* 指定任務 A:
根據關於原代細胞培養常見錯誤的文章，建議在細胞達到多少融合時進行傳代培養？
* 指定任務 B:
請從最後一句之後接著寫這篇關於原代細胞培養常見錯誤的文章。

* 選定文本:
•••

原代細胞培養中常見的一些錯誤

原代細胞（primary culture cell）是指從機體取出后立即培養的細胞。原代細胞不僅廣泛應用于分子、細胞生物學和生物醫學基礎研究，如蛋白質組學、基因組學、細胞株（系）研究、DNA，RNA和遺傳學研究等，還可應用于當今熱門的生物醫藥產業如藥物篩選、藥物代謝和毒理研究、癌癥藥物的研究等。

原代細胞如何進行培養？

常用的原代細胞培養有組織塊培養和分散細胞培養。

分散細胞培養大致步驟為：將動物組織從機體中取出離散成單個細胞（常用胰蛋白酶），置合適的培養基中培養，使細胞 得以生存、生長和繁殖（注意整個過程無菌）。

組織塊培養是將剪碎的組織塊直接移植在培養瓶壁上，加入培養基后進行培養。

原代細胞培養中的常見錯誤及正確操作方法？

錯誤＃1：一小管原代細胞在水浴中解凍一段時間

糾正＃1：原代細胞對解凍過程非常敏感，因此將小瓶置于37℃水浴中，保持并輕輕旋轉直到內容物剛剛解凍是很重要的。然后應立即從水浴中取出小瓶，并轉移到無菌操作臺。確保您的培養瓶在解凍前已經準備就緒，以便可以立即用于接種細胞，并置于培養箱中。

錯誤＃2：解凍小瓶后直接離心原代細胞

糾正＃2：我們不建議在解凍后離心細胞，因為離心程序比少量的DMSO殘留更有害。記住，在恢復原代細胞后的第二天更換培養基以去除任何殘留的DMSO。

錯誤＃3：允許原代細胞變得過于融合

糾正＃3：當生長至100％匯合時，原代細胞可以變得衰老。記住，原代細胞不是100％純，因此重要的是盡量減少污染細胞的生長。我們建議在細胞達到90-95％融合時，對原代細胞進行傳代培養。

•••

* 練習資料:
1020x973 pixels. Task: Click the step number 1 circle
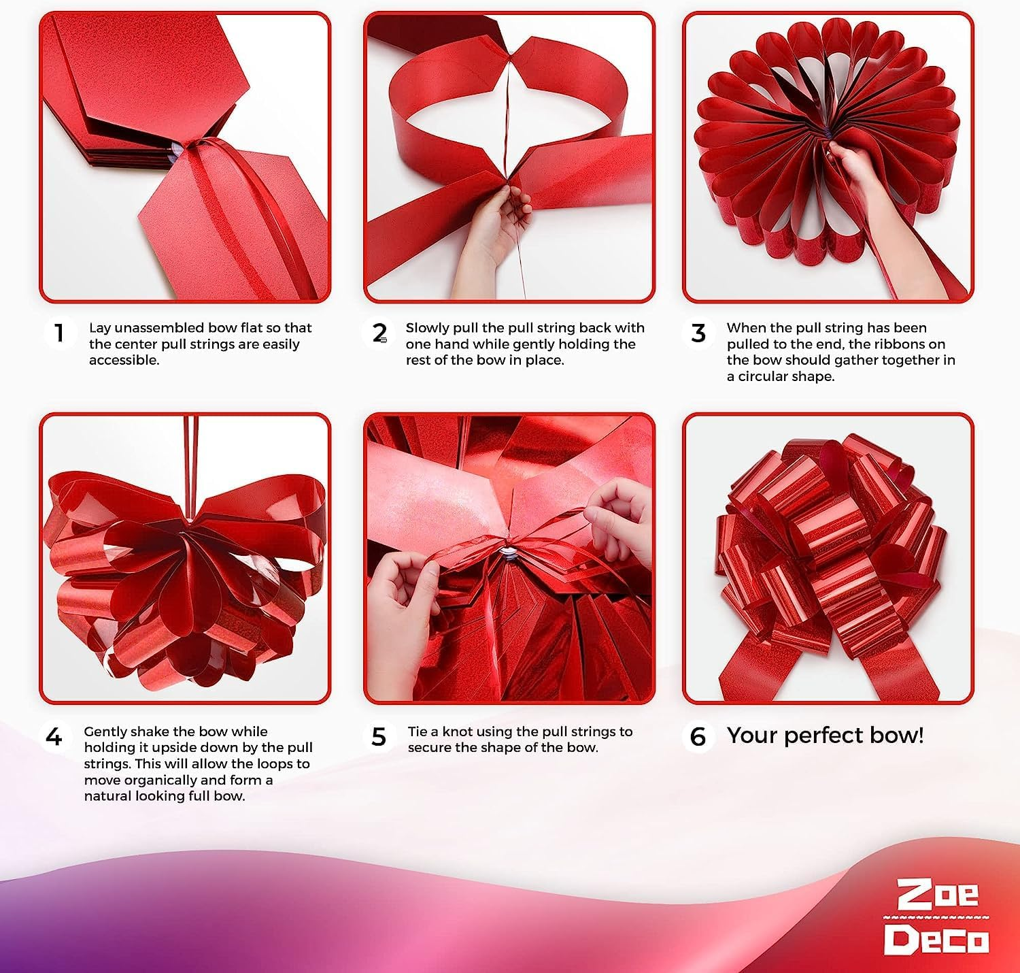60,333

•••

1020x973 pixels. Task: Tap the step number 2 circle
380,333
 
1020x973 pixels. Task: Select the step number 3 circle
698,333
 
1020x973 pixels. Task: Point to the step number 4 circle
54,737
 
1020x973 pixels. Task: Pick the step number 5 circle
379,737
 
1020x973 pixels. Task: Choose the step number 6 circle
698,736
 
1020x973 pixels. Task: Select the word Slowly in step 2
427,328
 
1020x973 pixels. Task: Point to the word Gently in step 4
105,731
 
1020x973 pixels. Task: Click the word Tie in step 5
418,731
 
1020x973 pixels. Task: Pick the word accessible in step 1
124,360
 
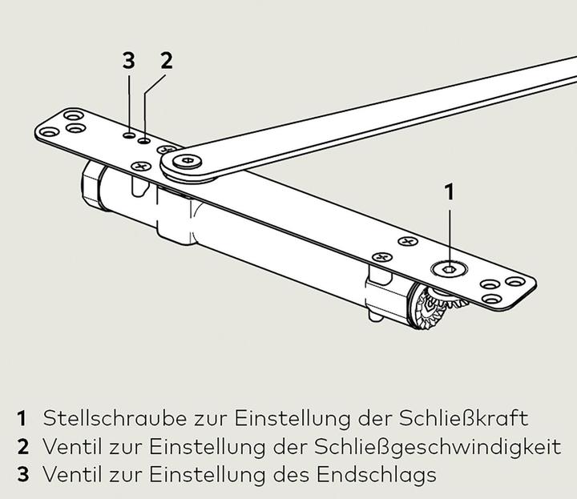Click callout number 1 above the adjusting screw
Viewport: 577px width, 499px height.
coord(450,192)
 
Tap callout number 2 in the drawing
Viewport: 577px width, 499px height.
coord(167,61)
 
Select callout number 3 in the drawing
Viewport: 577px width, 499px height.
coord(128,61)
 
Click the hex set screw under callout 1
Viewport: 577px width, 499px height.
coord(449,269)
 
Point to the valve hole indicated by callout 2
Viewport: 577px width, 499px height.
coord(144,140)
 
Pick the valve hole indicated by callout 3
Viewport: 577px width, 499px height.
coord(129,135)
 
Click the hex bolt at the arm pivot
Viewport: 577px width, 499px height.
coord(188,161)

•••

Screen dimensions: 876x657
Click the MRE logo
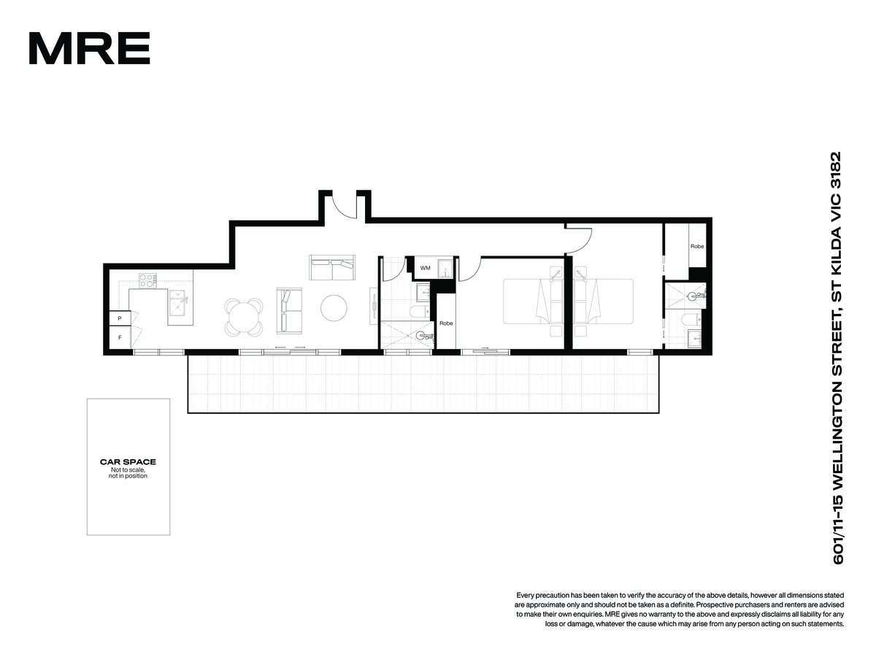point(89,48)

•••

* 答案部分 A:
在細胞達到90-95％融合時進行傳代培養。

* 答案部分 B:
錯誤＃4：傳代原代細胞時過度胰蛋白酶消化

糾正＃4：當細胞傳代時，使用低濃度的胰蛋白酶并在顯微鏡下密切監測細胞。此外，記得在胰蛋白酶消化后*中和細胞中的胰酶，因為任何活性的胰蛋白酶都將損傷細胞。推薦專門為原代細胞配制的胰蛋白酶中和溶液，但也可以使用10％血清或大豆胰蛋白酶抑制劑。

錯誤＃5：原代細胞可以很容易地重新凍存

糾正＃5：通常我們不推薦重新凍存原代細胞，因為這可以促進細胞衰老和/或導致功能變化。原代細胞非常敏感，重新凍結可能導致細胞死亡或損傷。

錯誤＃6：原代細胞可以無限的增殖

糾正＃6：與細胞系不同，原代細胞具有有限的擴增能力。我們建議盡早使用原代細胞進行實驗以防止遺傳漂移。此外，如果你正在使用一個增值困難的細胞類型，你應該密切監測細胞形態，因為少量混雜的細胞（如成纖維細胞）可能隨著時間的推移，大量生長從而成為主要細胞。